US military chiefs have insisted they will not change their operations despite China scrambling fighter jets to monitor US and Japanese aircraft in Beijing’s newly declared air defense zone.
However, the US Department of State said US commercial airlines should observe China’s demand to be given notice of aircraft entering the zone, while stating that compliance “does not indicate US government acceptance of China’s requirements.”
China flew warplanes into its air defense identification zone (ADIZ) on Friday, Chinese state media said, nearly a week after it announced the zone, which covers islands at the center of a dispute between Beijing and Tokyo, raising regional tensions.
A Xinhua report indicated that Japan and the US are continuing to disregard China’s demands that aircraft submit flight plans when traversing the area in the East China Sea or face unspecified “defensive emergency measures.”

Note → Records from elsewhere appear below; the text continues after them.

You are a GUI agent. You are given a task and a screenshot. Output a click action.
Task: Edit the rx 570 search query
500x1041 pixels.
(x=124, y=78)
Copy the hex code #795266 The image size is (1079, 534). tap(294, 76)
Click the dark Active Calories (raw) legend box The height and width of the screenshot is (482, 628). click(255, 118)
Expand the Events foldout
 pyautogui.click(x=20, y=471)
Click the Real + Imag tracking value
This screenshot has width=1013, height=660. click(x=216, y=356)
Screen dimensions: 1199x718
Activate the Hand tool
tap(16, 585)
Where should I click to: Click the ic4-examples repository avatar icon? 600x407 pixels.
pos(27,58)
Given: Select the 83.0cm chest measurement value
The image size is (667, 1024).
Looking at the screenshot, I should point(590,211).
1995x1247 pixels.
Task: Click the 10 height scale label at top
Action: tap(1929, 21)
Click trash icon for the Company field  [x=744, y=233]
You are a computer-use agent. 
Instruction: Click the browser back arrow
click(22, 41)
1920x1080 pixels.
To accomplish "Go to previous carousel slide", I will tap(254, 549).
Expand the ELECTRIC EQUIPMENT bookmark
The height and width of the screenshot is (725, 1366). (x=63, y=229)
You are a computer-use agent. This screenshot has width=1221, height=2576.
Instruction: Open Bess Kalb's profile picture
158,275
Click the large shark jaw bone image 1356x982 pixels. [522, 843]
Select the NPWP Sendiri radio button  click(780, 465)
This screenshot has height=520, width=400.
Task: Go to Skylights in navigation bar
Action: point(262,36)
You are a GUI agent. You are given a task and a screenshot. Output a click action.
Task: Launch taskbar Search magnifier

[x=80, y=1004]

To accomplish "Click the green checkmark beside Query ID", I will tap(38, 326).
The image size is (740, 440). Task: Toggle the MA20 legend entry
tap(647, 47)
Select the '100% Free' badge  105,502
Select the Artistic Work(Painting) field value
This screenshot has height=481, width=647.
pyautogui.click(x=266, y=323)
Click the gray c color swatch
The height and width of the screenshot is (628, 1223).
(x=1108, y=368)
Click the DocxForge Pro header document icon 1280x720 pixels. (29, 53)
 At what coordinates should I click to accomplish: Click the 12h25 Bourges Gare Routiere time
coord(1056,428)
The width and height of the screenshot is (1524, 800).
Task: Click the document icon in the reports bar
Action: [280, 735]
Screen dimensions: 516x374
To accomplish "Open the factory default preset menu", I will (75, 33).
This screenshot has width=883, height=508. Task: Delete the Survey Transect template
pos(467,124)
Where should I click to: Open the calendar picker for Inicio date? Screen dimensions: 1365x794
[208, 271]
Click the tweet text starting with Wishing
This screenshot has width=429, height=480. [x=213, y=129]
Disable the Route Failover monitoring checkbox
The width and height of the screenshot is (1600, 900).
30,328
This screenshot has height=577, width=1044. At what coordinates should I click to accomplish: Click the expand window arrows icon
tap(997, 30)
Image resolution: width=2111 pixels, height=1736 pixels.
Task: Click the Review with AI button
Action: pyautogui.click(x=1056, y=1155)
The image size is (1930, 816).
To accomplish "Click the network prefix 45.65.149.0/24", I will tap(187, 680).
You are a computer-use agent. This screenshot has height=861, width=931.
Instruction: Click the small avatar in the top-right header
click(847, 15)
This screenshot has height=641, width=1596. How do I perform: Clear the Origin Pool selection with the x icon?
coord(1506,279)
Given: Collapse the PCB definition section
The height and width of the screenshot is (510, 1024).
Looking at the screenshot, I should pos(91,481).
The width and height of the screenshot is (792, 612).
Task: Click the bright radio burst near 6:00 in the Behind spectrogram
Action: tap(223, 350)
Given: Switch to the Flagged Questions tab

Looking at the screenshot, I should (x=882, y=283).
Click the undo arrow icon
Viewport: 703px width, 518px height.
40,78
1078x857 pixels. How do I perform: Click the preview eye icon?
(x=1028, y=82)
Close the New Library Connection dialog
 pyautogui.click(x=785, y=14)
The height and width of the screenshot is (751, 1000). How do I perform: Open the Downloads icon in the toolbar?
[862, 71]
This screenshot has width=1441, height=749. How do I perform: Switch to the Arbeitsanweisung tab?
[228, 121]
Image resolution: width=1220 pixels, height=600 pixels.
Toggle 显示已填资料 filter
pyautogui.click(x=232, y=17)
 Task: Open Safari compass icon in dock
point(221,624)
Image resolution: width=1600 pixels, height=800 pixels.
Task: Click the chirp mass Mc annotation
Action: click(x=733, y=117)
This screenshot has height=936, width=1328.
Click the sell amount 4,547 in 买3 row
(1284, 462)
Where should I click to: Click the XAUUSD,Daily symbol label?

“We have flights routinely transiting international airspace throughout the Pacific, including the area China is including in their ADIZ,” Pentagon spokesman Colonel Steve Warren said on Friday. “These flights are consistent with long-standing and well-known US freedom of navigation policies that are applied in many areas of operation around the world. I can confirm that the US has and will continue to operate in the area as normal.”
Compliance by commercial flights “does not indicate US government acceptance of China’s requirements for operating in the newly declared ADIZ,” the State Department said in a statement.
Japanese airlines, under pressure from Tokyo, stopped following China’s new rules on Wednesday, after initially complying.
In its evening edition yesterday, the Yomiuri Shimbun newspaper said Japan’s two biggest airlines were unlikely to change their stance even after the US announcement.